» **Exercise objective**
Turn the rows into a numbered list, starting at the line that contains "Click the Intel Core i9-10900 processor name" and ending with the last of the rows. Leave out blank lines and the pictures.
++++ Data for the task
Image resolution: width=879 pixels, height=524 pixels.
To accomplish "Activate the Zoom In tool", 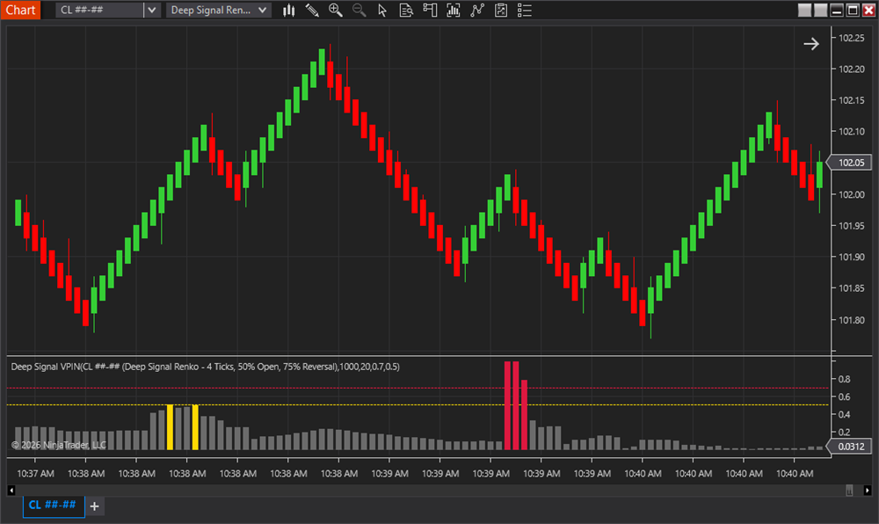I will [335, 10].
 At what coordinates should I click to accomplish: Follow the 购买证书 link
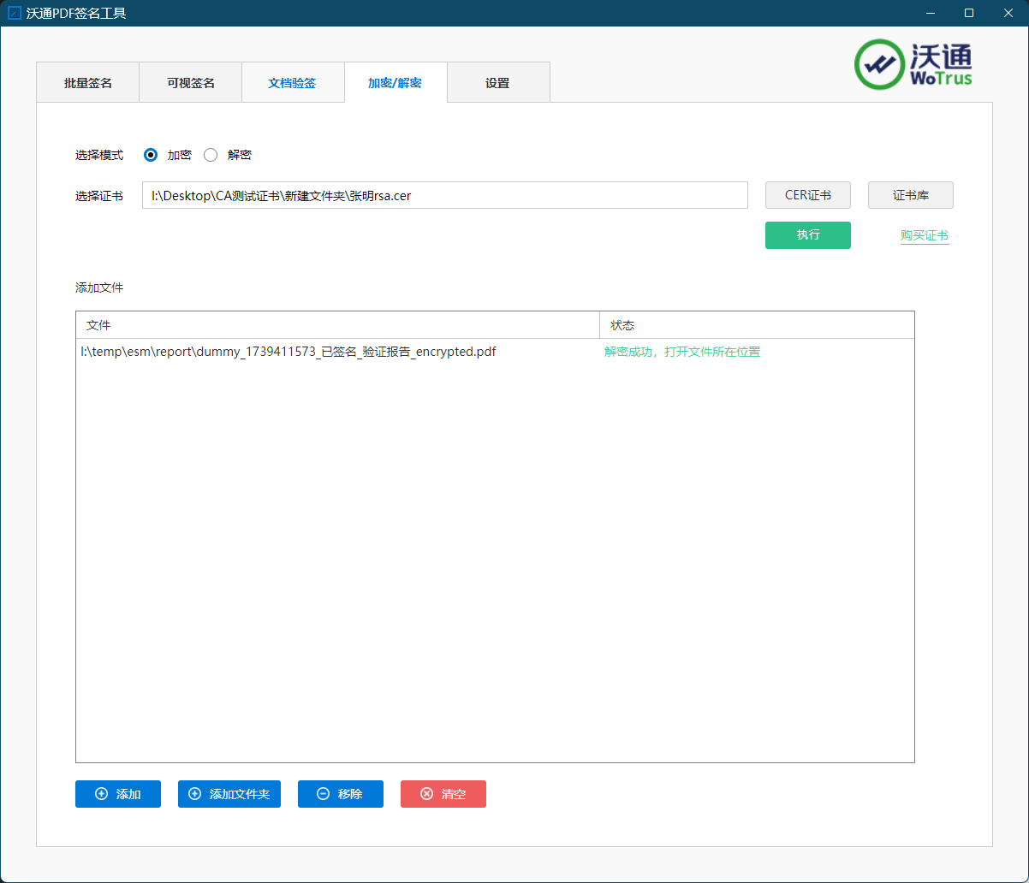coord(924,236)
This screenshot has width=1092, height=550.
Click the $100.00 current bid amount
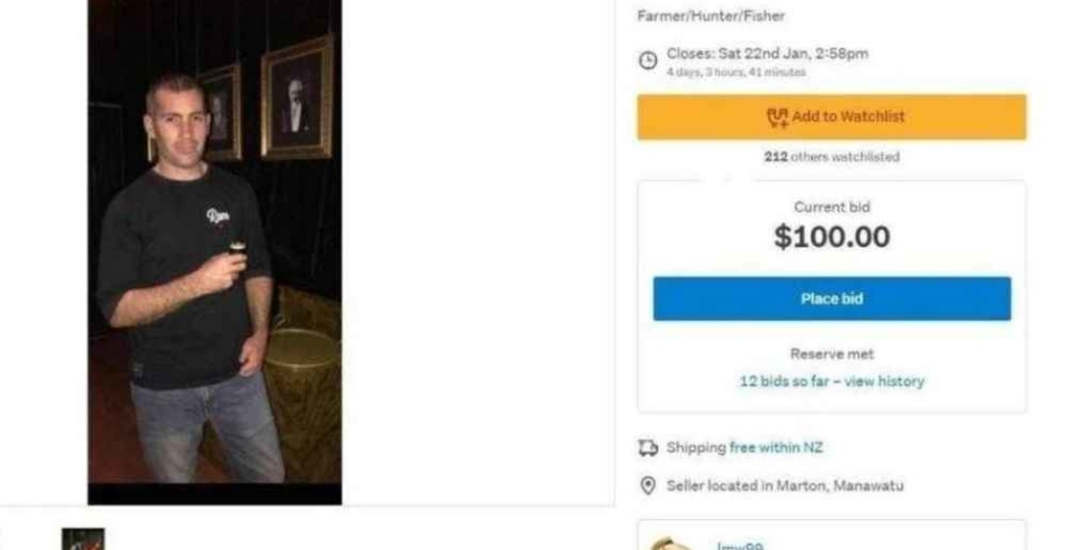[x=832, y=236]
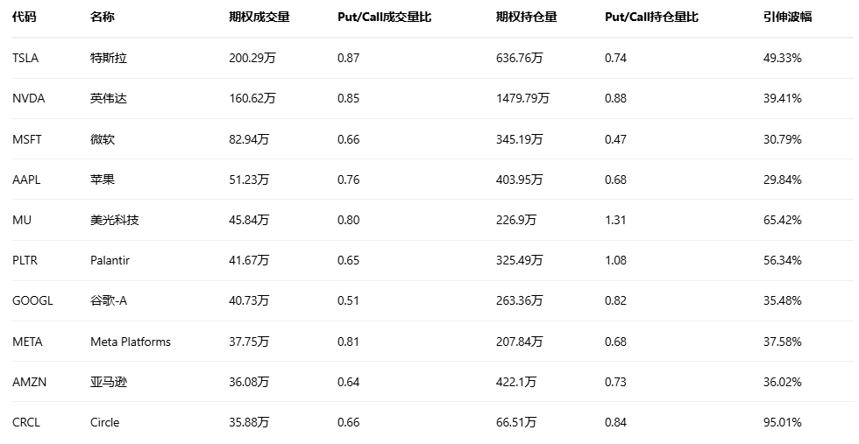
Task: Sort by Put/Call成交量比 column header
Action: pyautogui.click(x=384, y=17)
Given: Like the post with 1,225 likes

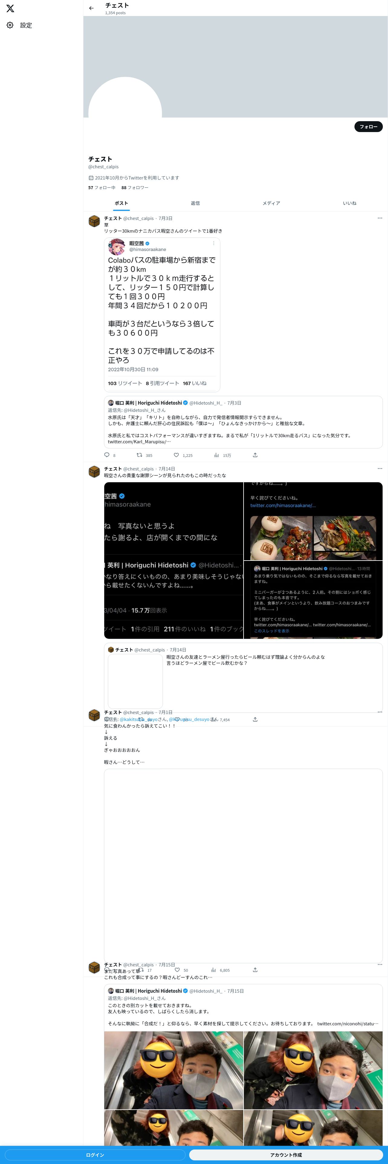Looking at the screenshot, I should click(176, 455).
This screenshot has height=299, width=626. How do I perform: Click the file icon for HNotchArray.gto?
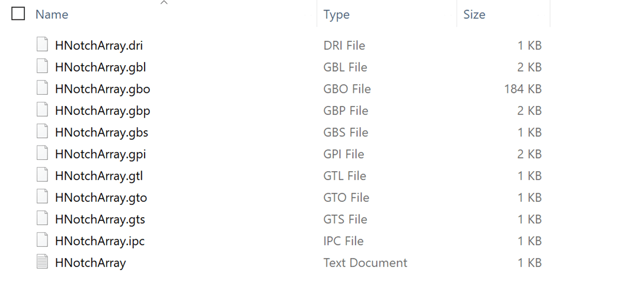(42, 197)
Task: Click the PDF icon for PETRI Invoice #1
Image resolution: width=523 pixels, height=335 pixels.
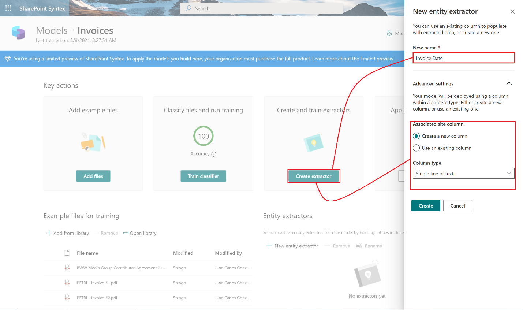Action: pyautogui.click(x=67, y=283)
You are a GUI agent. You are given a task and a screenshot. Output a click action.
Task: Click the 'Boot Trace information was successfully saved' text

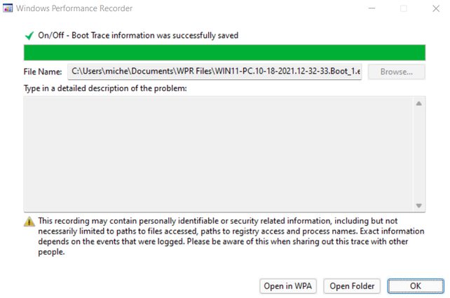pyautogui.click(x=155, y=35)
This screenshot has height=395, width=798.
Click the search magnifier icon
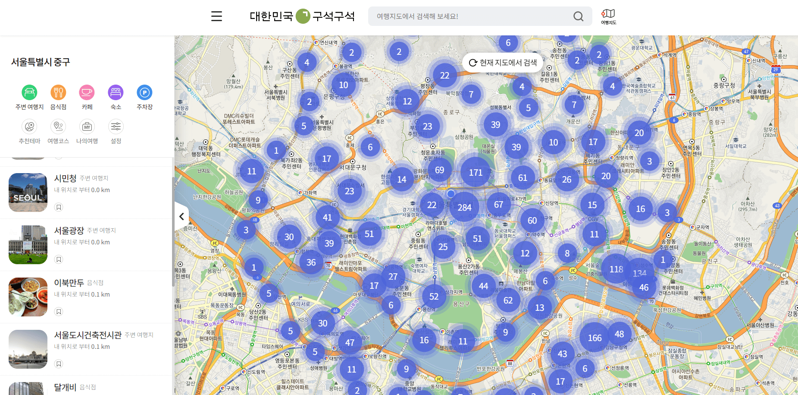tap(578, 16)
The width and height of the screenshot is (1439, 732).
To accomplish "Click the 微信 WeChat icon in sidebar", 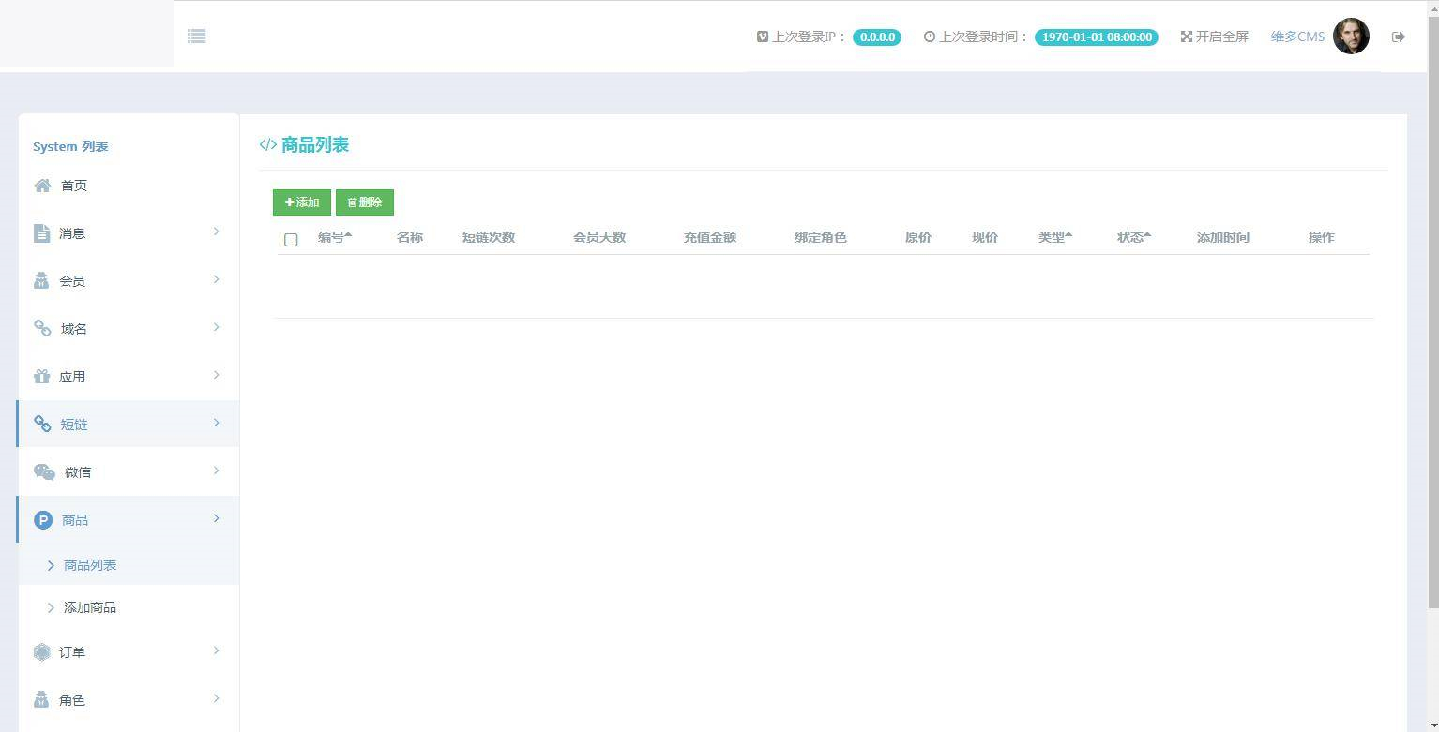I will pos(44,471).
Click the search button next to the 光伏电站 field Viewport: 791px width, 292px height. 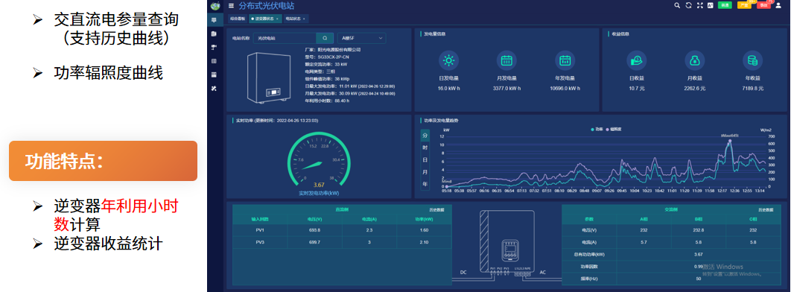(x=325, y=38)
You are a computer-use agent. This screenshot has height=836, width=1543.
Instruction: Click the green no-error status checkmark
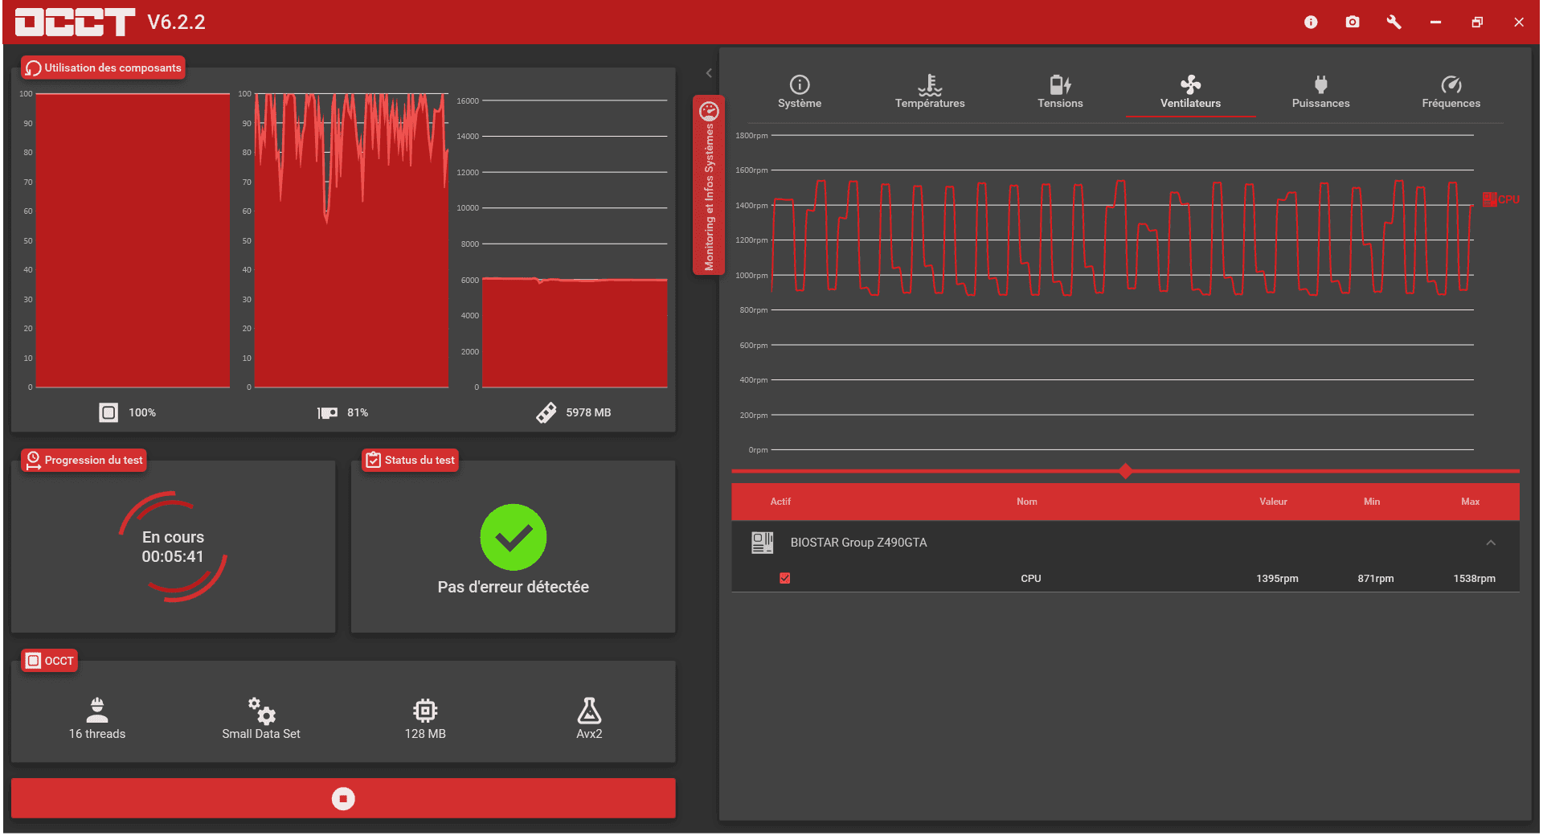click(x=514, y=537)
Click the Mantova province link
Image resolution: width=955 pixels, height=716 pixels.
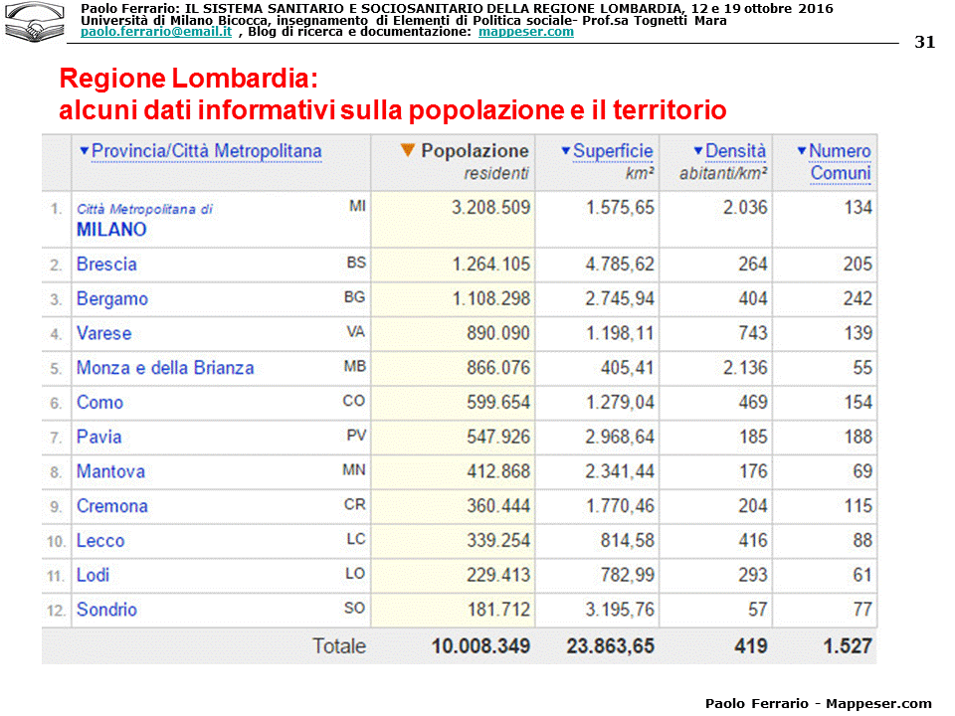click(x=110, y=471)
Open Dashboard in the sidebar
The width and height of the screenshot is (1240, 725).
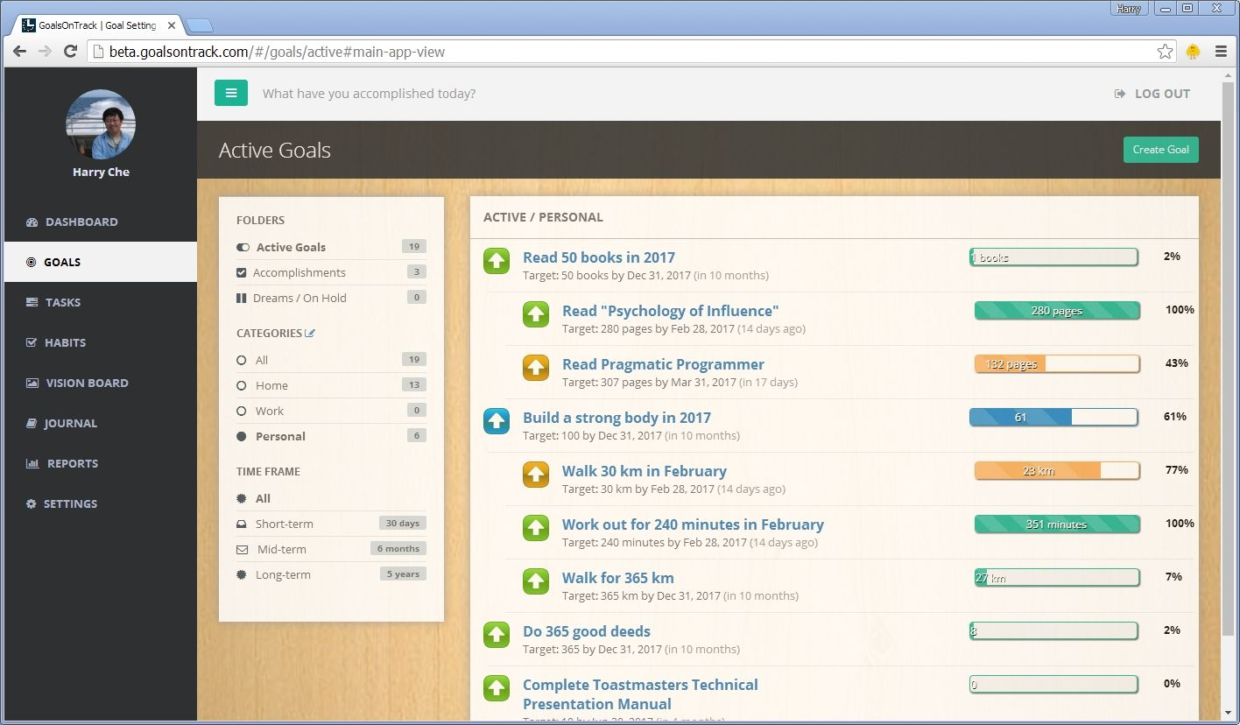click(x=81, y=222)
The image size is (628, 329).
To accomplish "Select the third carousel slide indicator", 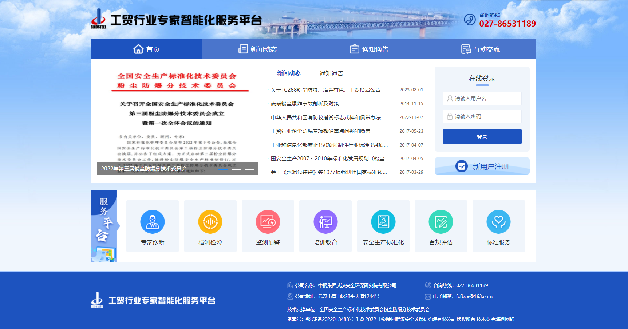I will [249, 169].
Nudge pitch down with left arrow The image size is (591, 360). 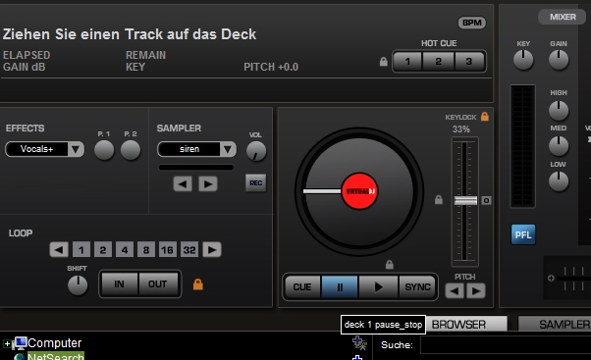click(455, 290)
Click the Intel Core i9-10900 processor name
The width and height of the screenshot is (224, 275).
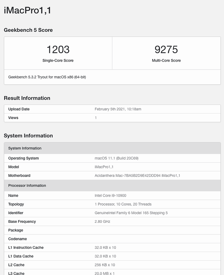point(110,196)
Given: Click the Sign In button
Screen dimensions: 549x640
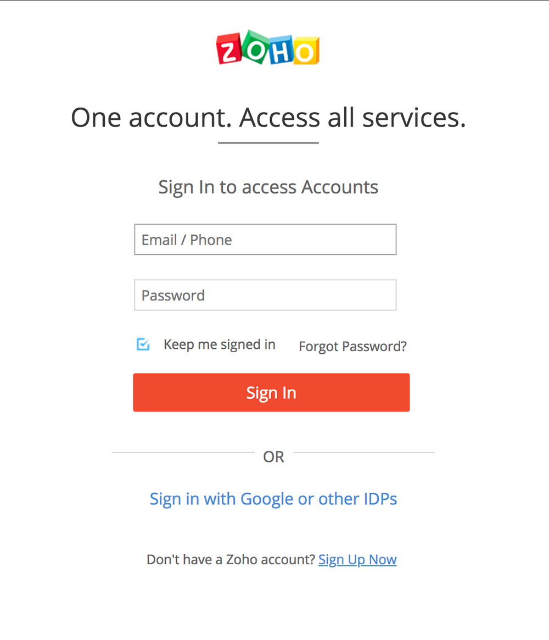Looking at the screenshot, I should point(271,392).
++++++++
» **Response**
1. Click the Intel Core i9-10900 processor name
2. The width and height of the screenshot is (224, 275).
3. point(110,196)
4. Given: Click the Sign In button
5. Screen dimensions: 549x640
6. Looking at the screenshot, I should point(271,392).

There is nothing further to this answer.